As you iPhone fanatics undoubtedly know, Apple is busy showing off its 3.0 platform today. Rather than bore you with my usual blabber, I’ll just keep it short and interesting.
App Store numbers: Greg Joswiak, Apple’s vice president of product marketing for iPhones and iPods, revealed that the App Store has sold 800 million applications in the first 8 months. Extrapolating to a year, well over 1 billion apps will be downloaded. Compare that to iTunes which took two years to sell its first billion song downloads. Moreover, Joswiak said that 25, 000 applications are now available in the App Store, 80 percent of developers have never developed mobile software before, and 50, 000 companies have signed up for the developer program out of 800, 000 total SDK downloads.
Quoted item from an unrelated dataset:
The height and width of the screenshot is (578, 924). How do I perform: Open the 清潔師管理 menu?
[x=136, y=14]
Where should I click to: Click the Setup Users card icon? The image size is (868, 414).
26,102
Application approval wait time: Joswiak stated that 96 percent of applications submitted this month have already been approved, and 98 percent of those were approved in less than 7 days.
New for app developers: the App Store will support updated business models including subscriptions to access software over time and the ability to add on expansion packs to applications such as new game levels.
iPhone/iPod Touch sales: iPhones and iPod Touch’s combined have sold 30 million units, 17 million of those iPhones. By the end of 2008, Apple says it had sold 13.7 million iPhones.
iPhone 3.0 OS features
There are numerous significant changes in the 3.0 platform including access to over 1000 new Application Programming Interfaces (APIs) enabling developers to access more of the iPhone’s features.
Among the changes:
Mapping: the mapping engine Apple uses for its own Maps application will be made into a general purpose API that developers can use to add iPhone-like mapping features into their applications. Some of the same iPhone features for map apps could include multitouch navigation control, street and satellite displays and GPS plotting. And, most importantly, the Core Location API has been updated to finally allow turn-by-turn GPS directions. The only catch is that Apple hasn’t licensed Google’s maps for GPS mapping meaning developers will need to sell maps separately.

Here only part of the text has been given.